**Prompt**. Every line with "word" in it should be copied from the data.

**Available data**.
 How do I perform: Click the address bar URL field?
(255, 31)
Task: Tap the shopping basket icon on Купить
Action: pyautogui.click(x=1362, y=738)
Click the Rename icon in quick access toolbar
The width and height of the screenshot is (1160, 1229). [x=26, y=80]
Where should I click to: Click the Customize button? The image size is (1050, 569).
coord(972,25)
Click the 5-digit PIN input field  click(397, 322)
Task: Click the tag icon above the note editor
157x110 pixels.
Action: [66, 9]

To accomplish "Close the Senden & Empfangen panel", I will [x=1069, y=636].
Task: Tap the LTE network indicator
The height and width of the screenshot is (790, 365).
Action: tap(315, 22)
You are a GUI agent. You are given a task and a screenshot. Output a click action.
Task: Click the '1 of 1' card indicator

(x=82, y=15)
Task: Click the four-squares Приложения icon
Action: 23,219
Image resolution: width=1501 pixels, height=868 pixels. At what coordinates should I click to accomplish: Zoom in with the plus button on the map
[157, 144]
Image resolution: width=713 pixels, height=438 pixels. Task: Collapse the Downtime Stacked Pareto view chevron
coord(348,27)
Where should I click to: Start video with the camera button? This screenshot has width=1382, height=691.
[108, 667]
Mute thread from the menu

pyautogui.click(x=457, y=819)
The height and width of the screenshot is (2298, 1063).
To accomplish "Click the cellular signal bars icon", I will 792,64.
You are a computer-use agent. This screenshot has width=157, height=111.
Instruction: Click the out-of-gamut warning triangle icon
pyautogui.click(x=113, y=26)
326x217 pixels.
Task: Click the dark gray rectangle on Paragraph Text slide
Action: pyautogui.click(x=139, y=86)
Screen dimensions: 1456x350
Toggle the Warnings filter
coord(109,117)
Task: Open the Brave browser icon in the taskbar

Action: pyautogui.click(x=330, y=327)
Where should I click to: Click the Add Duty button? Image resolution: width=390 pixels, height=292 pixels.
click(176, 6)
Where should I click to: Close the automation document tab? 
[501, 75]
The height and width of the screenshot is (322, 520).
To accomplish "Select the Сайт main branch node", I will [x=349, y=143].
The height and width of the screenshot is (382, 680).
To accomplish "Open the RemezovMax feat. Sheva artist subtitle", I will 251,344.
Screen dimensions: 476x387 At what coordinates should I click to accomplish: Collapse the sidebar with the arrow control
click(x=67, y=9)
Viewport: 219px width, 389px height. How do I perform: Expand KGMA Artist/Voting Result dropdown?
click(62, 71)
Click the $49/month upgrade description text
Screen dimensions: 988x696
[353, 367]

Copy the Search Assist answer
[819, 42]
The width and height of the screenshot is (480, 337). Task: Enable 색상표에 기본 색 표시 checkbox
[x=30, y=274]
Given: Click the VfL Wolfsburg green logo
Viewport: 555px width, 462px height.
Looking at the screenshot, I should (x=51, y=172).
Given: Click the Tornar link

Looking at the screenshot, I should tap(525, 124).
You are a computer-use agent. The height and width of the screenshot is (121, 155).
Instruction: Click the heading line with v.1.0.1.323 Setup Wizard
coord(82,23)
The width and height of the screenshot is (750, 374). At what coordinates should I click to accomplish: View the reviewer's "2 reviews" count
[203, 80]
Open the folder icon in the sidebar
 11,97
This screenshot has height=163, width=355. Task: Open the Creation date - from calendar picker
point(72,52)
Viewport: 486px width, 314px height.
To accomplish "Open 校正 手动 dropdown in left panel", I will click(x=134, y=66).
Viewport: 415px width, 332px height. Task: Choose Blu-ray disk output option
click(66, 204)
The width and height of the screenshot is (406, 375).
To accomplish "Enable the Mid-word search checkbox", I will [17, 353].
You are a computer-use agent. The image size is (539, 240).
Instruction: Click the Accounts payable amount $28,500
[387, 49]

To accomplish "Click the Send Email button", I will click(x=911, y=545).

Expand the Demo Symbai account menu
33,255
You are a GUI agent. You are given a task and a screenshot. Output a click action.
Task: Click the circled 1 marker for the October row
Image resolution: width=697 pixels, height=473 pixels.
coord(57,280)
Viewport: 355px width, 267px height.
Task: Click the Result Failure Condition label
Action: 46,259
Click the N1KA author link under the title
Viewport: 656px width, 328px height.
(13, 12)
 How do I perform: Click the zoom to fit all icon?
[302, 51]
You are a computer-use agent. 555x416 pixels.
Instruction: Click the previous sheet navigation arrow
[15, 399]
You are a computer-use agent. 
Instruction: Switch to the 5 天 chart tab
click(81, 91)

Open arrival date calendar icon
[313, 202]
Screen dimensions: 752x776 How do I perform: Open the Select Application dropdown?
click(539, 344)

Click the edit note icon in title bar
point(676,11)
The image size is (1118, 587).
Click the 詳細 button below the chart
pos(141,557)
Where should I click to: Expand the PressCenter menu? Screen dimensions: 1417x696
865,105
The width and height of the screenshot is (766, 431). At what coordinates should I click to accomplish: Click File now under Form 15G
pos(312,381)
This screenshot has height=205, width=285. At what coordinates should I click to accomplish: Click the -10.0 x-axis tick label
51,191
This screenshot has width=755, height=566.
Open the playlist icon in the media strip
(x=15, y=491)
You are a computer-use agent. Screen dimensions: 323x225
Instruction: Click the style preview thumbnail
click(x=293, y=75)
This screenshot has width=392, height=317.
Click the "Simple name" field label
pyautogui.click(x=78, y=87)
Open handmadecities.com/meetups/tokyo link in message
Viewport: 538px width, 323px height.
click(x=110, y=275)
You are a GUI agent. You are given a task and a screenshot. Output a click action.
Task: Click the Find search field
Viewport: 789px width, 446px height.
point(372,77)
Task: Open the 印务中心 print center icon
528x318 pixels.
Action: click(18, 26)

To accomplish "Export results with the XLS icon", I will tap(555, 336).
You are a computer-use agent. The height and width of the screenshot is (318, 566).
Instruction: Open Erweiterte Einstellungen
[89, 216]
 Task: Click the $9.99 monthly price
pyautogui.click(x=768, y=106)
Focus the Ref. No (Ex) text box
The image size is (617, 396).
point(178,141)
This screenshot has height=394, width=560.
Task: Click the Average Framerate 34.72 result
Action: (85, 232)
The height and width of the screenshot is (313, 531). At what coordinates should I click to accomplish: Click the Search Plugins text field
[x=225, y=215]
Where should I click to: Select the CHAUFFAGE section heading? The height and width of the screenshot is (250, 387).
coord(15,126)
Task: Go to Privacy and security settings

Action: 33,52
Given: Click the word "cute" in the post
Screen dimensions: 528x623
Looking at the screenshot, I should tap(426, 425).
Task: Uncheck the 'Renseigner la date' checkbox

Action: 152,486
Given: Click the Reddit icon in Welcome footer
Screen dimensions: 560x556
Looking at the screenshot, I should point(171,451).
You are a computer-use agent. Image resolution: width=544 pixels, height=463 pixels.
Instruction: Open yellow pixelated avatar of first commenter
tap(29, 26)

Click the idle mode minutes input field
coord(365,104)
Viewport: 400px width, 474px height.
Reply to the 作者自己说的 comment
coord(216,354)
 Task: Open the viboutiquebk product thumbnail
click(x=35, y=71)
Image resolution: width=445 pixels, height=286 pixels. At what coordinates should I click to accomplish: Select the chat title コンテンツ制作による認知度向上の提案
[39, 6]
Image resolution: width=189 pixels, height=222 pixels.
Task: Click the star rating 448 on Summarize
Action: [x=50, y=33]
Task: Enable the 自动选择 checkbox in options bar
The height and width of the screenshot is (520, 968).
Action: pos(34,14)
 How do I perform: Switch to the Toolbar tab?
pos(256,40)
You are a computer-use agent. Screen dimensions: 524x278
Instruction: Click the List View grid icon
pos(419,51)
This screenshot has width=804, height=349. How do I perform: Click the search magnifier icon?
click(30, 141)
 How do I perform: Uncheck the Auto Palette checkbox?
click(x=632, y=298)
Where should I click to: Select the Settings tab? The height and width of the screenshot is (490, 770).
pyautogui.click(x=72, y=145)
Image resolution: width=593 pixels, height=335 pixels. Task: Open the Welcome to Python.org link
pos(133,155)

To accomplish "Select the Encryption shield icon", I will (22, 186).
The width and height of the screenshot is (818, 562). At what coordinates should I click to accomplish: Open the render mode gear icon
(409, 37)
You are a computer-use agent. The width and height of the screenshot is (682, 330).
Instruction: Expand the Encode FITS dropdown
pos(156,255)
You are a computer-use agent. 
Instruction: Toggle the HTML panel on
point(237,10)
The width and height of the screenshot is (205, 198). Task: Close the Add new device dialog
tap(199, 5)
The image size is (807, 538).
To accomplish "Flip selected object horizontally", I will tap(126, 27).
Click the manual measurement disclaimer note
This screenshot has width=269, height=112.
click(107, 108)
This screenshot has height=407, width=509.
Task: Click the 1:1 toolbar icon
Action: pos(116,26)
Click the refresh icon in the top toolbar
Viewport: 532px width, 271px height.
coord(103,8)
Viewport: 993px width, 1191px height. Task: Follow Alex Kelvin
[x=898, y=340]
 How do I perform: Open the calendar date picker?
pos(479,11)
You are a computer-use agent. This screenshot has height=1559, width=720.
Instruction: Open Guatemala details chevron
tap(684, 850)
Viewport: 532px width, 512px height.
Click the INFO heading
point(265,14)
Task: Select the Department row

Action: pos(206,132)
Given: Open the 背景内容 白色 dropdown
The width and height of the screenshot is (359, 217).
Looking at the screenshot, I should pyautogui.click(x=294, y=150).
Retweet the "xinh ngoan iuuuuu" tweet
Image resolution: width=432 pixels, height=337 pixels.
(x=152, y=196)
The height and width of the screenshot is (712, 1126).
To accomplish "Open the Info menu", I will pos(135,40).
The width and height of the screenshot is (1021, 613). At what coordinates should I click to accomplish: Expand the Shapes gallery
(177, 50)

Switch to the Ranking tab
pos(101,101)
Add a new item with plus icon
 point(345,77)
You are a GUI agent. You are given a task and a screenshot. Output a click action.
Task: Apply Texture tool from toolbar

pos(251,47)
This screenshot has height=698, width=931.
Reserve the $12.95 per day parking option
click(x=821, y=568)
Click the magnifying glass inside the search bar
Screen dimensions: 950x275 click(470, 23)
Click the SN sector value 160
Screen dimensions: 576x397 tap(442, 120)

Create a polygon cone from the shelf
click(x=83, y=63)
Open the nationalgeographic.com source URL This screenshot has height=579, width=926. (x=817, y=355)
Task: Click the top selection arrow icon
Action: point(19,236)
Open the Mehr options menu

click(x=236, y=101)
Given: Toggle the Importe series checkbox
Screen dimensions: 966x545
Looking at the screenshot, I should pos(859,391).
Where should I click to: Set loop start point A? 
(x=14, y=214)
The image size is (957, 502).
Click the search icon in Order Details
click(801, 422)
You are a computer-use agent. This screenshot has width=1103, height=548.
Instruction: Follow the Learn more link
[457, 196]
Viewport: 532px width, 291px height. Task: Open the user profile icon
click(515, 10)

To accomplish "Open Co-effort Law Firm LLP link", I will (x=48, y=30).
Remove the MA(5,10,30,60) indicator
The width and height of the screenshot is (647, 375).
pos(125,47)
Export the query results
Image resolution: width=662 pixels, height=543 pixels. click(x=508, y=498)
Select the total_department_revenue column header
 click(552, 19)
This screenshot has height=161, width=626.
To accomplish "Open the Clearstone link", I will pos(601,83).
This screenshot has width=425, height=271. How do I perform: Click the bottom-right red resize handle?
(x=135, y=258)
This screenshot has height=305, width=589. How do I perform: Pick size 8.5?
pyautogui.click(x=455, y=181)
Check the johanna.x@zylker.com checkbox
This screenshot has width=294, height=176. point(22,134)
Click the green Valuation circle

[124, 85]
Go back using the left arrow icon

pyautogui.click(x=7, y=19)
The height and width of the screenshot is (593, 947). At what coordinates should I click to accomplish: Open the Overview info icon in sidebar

**Solution to the problem**.
To accomplish "Enable the Mid-word search checkbox", I will [17, 353].
Given: Click the word "cute" in the post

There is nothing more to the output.